Méthode 3 — Noyer le faux avis sous les vrais
Voici la vérité que personne ne dit : vous ne contrôlez pas la décision de Google. Vous pouvez signaler, argumenter, patienter — et parfois l'avis reste. En revanche, vous contrôlez totalement le poids de cet avis.
Faites le calcul :
- 1 faux avis 1★ sur un commerce qui a 12 avis → note massacrée, l'avis trône en haut de la fiche.
- Le même faux avis sur un commerce qui a 250 avis à 4,9★ → invisible, noyé en page 4, impact sur la moyenne quasi nul.
Le volume d'avis est votre meilleure assurance contre les faux. Un commerce qui génère 20 à 30 vrais avis par mois rend chaque attaque insignifiante — et améliore au passage son référencement local et son taux de conversion.
Le problème : demander un avis à la main, au bon moment, à chaque client satisfait, est impossible quand on gère un commerce. C'est exactement ce qu'automatise le Review Studio de Loyzia :
- une notification push sur le wallet du client au moment où il décroche une récompense fidélité (pic de satisfaction) → 30 à 45 % génèrent un avis, en grande majorité 5 étoiles ;
- un QR code en caisse ou à table qui ouvre directement l'écran d'avis Google ;
- des mini-jeux (roue de la fortune) qui transforment la demande d'avis en expérience.
Résultat : un flux régulier de vrais avis 5★ qui dilue mécaniquement tout faux avis, sans que vous ayez à y penser. On détaille la mécanique dans notre guide booster ses avis Google.
En attendant la suppression : répondez (bien)

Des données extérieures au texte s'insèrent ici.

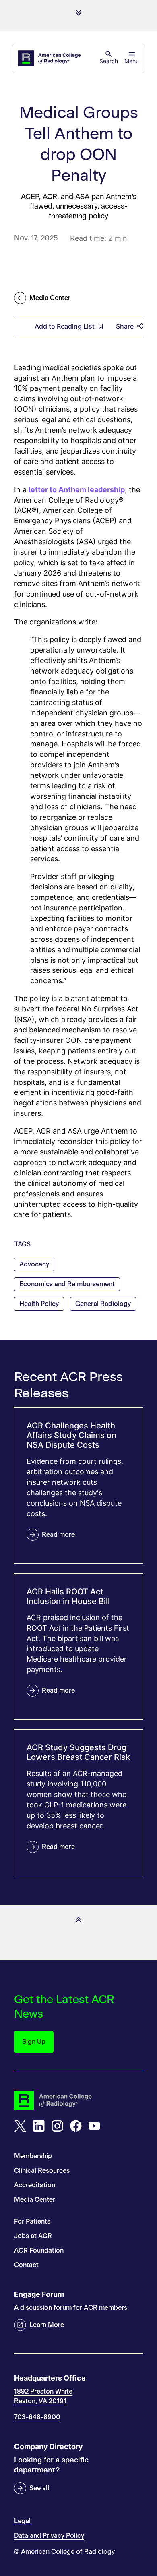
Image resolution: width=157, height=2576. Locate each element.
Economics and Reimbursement (67, 1284)
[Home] (50, 58)
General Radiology (103, 1304)
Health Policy (39, 1304)
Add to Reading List (65, 326)
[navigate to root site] (78, 2100)
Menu (131, 61)
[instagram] (57, 2126)
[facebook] (76, 2126)
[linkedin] (39, 2126)
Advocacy (34, 1264)
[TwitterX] (20, 2126)
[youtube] (94, 2126)
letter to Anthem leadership (77, 489)
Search (108, 61)
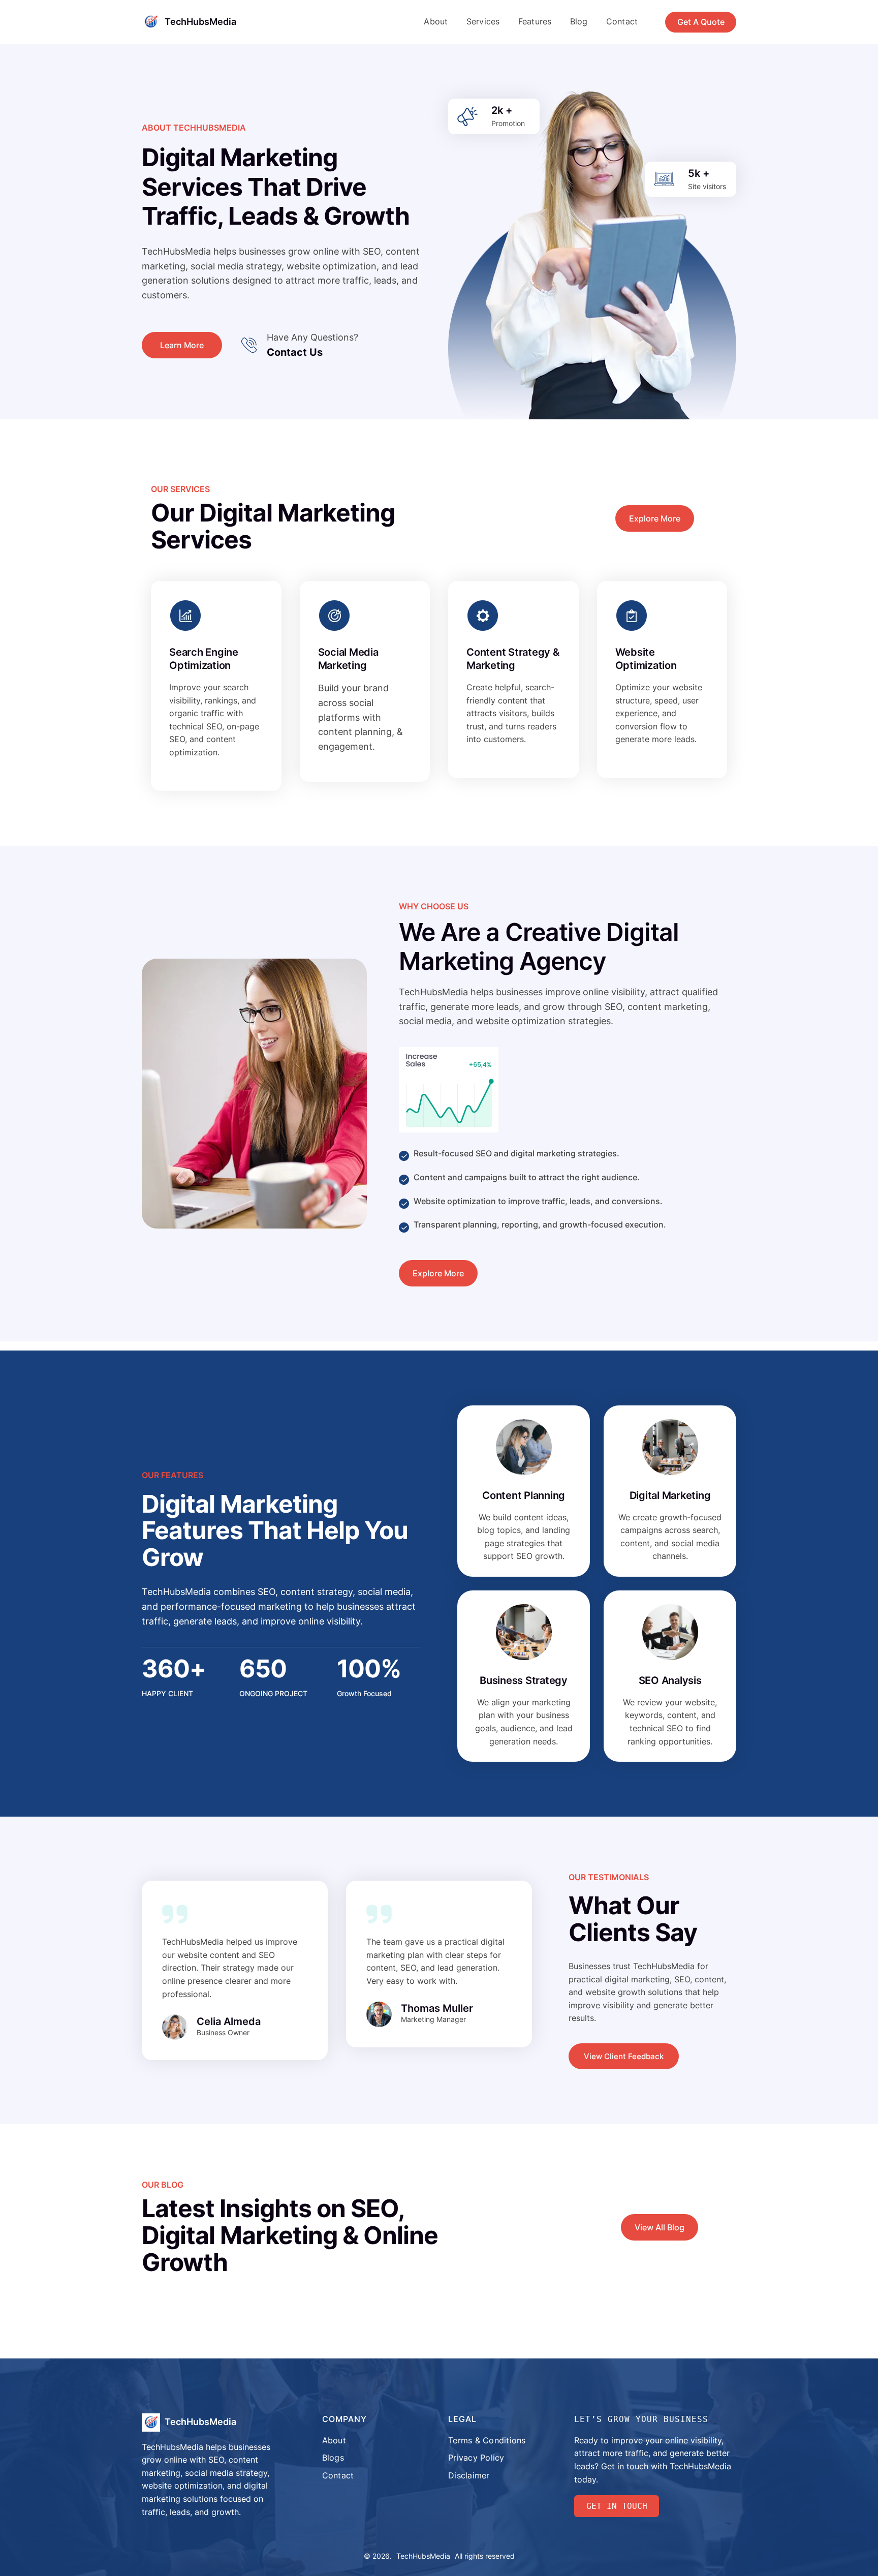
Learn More (182, 345)
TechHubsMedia (200, 21)
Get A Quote (701, 22)
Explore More (654, 518)
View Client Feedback (624, 2056)
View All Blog (659, 2227)
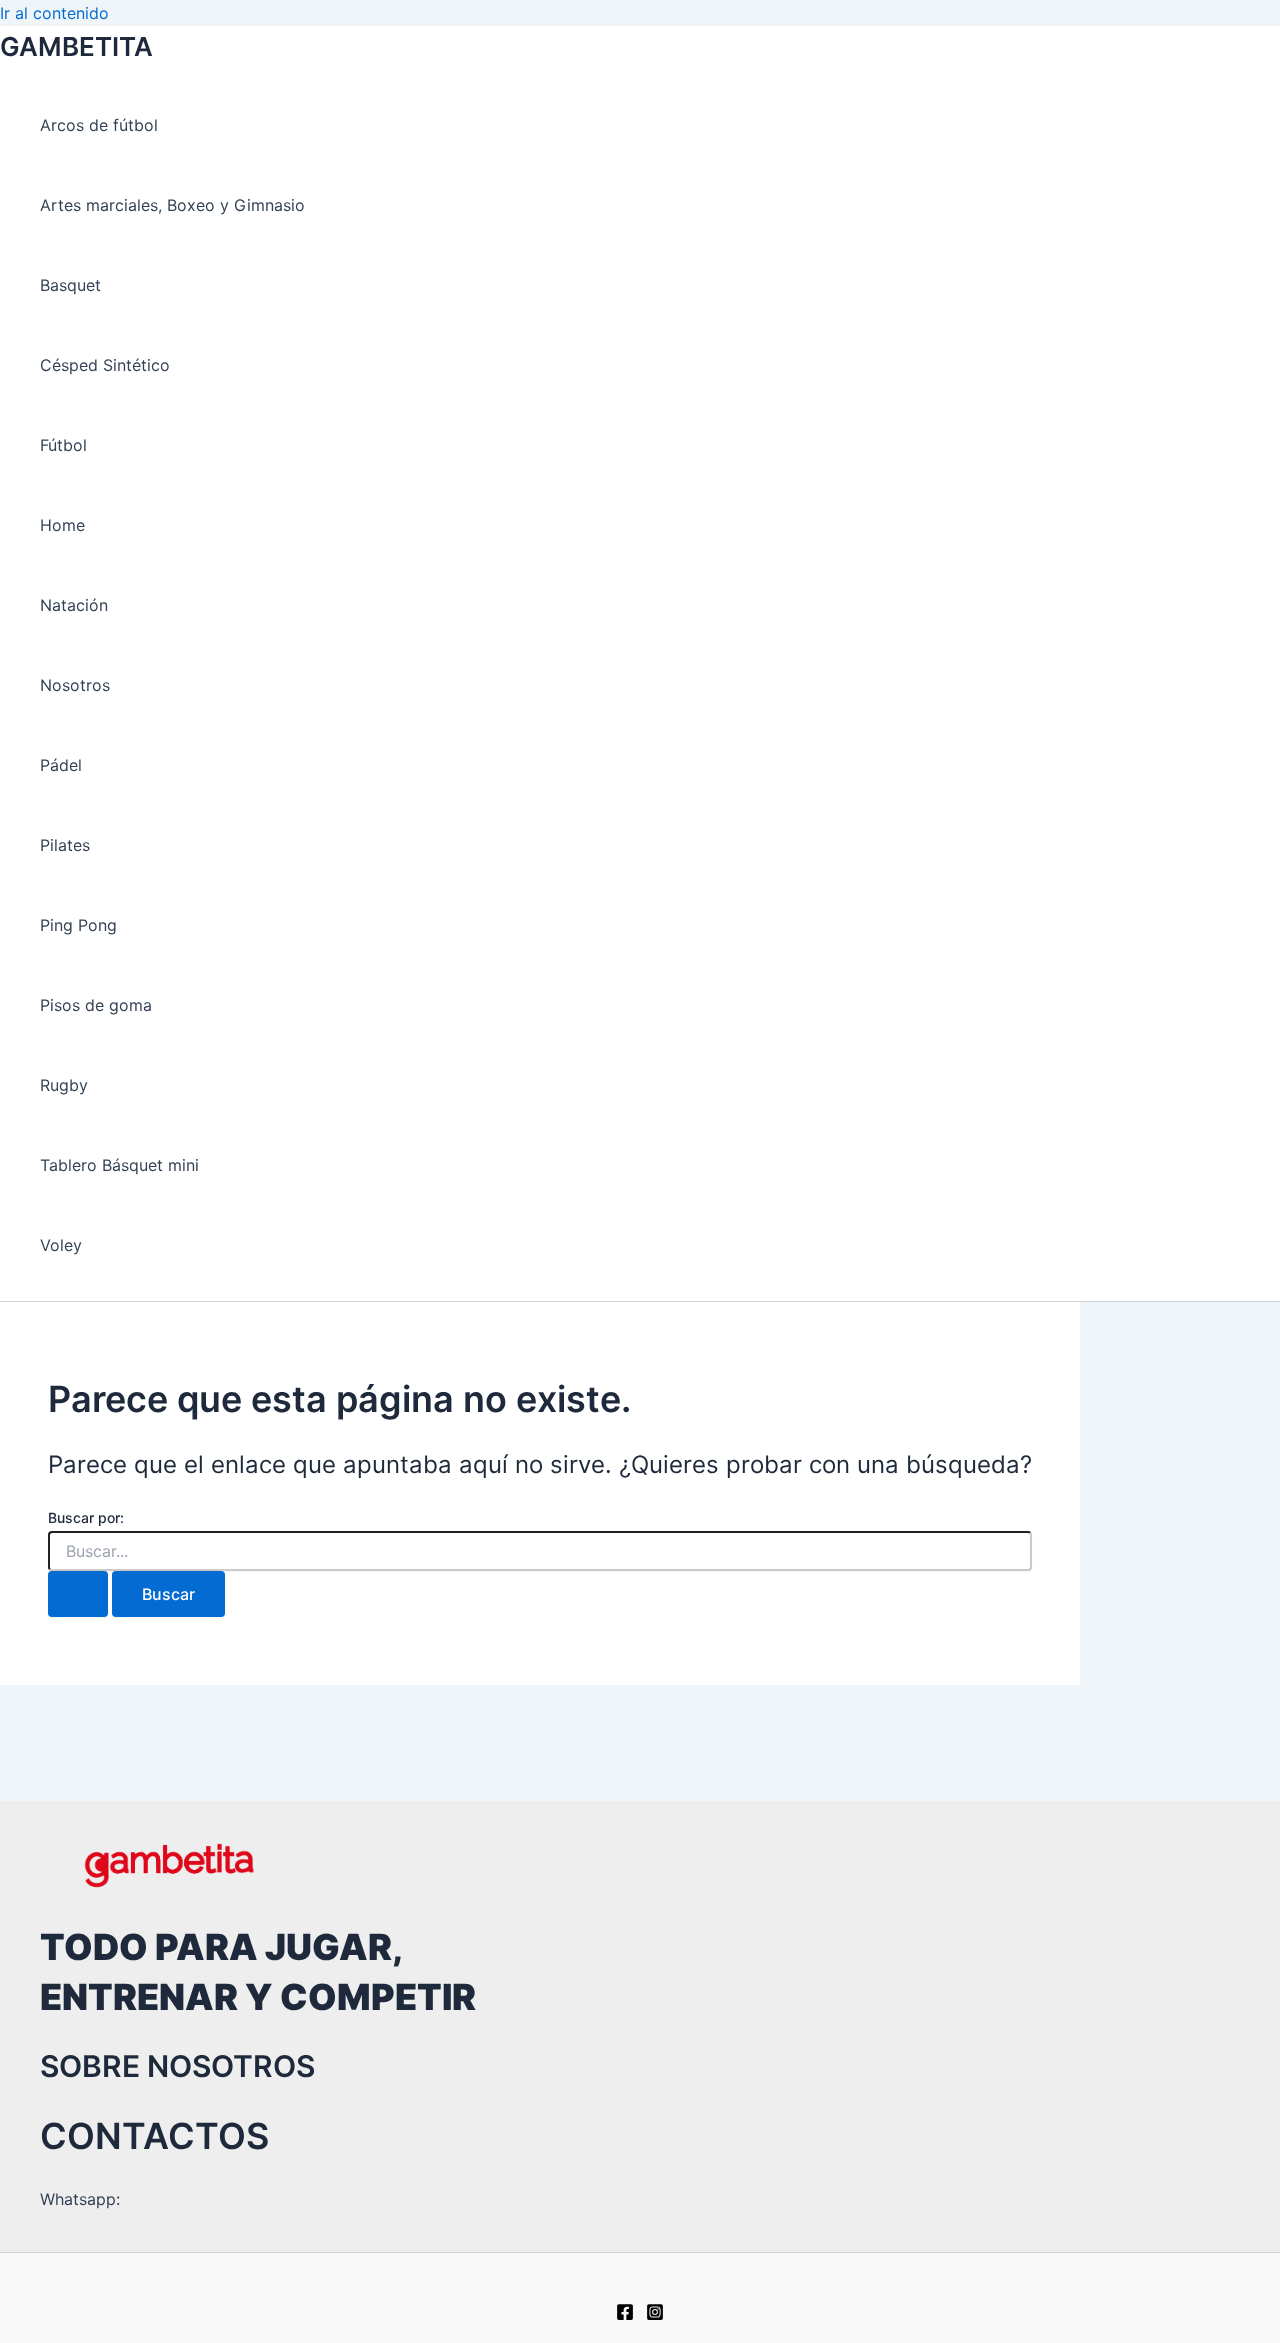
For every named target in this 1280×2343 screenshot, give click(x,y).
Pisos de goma (96, 1005)
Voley (61, 1245)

Tant que l'avis est en ligne, répondez-y publiquement. Pas pour son auteur — pour les futurs clients qui liront l'échange. Une réponse calme et professionnelle face à un avis injuste vous fait gagner en crédibilité.
« Bonjour, nous ne retrouvons aucune trace de votre passage dans notre établissement, et les faits décrits ne correspondent à aucune de nos prestations. S'il s'agit d'une confusion de fiche, contactez-nous directement à [email] — nous serons ravis de clarifier. »
Factuel, courtois, et ça installe le doute sur la légitimité de l'avis dans l'esprit du lecteur.
Ce qu'il ne faut JAMAIS faire
- Acheter de faux avis positifs pour « compenser » : Google détecte ces patterns et peut purger toute votre fiche.
- Répondre avec agressivité : la réponse est publique et vous dessert plus que l'avis lui-même.
- Ignorer : un faux avis sans réponse et sans contre-poids s'installe durablement.
Plan d'action
- Jour 0 : capture d'écran de l'avis + vérifiez qu'il viole bien une règle.
- Jour 0 : signalez-le (méthode 1) avec le bon motif.
- Jour 14 : sans réponse, escaladez au support Google + voie légale si diffamation (méthode 2).
- Dès maintenant, en parallèle : lancez une vraie machine à avis (méthode 3) pour que la prochaine attaque ne pèse plus rien.
- En continu : répondez publiquement et factuellement tant que l'avis est en ligne.
Un faux avis se combat sur deux fronts : le curatif (le faire retirer) et le structurel (le rendre insignifiant). Le premier dépend de Google. Le second ne dépend que de vous — et c'est celui qui protège durablement votre réputation.